ChatGPT is an artificial intelligence language platform where workers can write emails, produce code or even write reports in minutes, if not seconds. But the use in the workplace could be coming to a close for some employers.
JPMorgan Chase & Co. is one of the first and highest-profile companies to ban the use of ChatGPT in the workplace, according to Bloomberg, citing a person with direct knowledge.
The person said the reason for the move stemmed from the use of using third-party software and wasn’t tied to any specific incident.
We wonder just how many JPMorgan employees used the artificial intelligence language platform to create stock portfolios, write market reports, and construct emails for clients.

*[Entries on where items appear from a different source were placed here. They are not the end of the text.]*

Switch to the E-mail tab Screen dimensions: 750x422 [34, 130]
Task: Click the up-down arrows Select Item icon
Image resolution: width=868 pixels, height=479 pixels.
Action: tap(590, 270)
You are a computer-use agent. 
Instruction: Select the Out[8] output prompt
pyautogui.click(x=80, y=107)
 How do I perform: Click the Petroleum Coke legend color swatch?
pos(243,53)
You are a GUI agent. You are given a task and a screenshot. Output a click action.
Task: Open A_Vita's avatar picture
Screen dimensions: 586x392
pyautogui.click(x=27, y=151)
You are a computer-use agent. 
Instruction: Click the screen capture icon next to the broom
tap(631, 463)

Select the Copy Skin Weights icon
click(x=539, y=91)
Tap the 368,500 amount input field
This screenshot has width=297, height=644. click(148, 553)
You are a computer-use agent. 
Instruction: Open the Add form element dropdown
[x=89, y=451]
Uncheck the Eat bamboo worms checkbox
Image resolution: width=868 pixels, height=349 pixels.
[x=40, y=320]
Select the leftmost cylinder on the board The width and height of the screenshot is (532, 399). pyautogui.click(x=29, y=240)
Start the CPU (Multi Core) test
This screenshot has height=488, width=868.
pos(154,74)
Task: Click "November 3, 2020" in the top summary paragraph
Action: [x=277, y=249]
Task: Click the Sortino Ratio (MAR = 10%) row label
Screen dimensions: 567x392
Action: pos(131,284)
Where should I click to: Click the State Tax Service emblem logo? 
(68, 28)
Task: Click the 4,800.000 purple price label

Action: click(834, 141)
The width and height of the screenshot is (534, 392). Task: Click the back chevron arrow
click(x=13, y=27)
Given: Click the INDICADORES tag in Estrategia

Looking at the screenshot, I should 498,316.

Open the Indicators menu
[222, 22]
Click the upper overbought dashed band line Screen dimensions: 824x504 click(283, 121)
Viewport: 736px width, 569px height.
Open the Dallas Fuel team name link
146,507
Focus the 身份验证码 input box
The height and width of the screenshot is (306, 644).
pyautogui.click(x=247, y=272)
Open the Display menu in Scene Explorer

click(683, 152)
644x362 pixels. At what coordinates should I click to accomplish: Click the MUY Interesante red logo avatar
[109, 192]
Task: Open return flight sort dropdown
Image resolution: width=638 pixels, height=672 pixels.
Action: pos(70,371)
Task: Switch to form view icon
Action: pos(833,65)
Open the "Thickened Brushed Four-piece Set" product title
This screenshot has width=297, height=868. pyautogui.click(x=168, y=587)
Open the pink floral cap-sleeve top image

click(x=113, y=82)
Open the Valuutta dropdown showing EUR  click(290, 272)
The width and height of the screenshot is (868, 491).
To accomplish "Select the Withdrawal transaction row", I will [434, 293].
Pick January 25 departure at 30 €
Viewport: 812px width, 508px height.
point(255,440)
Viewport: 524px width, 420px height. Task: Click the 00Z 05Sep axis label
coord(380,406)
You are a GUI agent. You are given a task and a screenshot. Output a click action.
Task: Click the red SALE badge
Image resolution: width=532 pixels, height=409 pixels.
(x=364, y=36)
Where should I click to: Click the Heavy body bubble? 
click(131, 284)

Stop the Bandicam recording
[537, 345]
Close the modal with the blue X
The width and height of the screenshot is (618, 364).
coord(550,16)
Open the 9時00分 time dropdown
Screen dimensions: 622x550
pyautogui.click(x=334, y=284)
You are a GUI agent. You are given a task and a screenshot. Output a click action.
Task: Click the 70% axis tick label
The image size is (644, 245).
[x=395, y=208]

Here’s ChatGPT’s response when asked to write a stock market outlook for 2023:
“In the short-term, the market can be affected by many unpredictable events such as natural disasters, geopolitical tensions and so on. But in the long-term, it tends to be driven by the underlying health of the economy.”
But the technology isn’t perfect. And some tests found ChatGPT’s responses were factually incorrect or had grammatical errors, to name a few — all of which could’ve been problematic for JPMorgan employees.
Although ChatGPT can introduce workplace efficiencies, third-party software has many legal risks. JPMorgan might spark a trend among other companies to restrict chatbots in the office.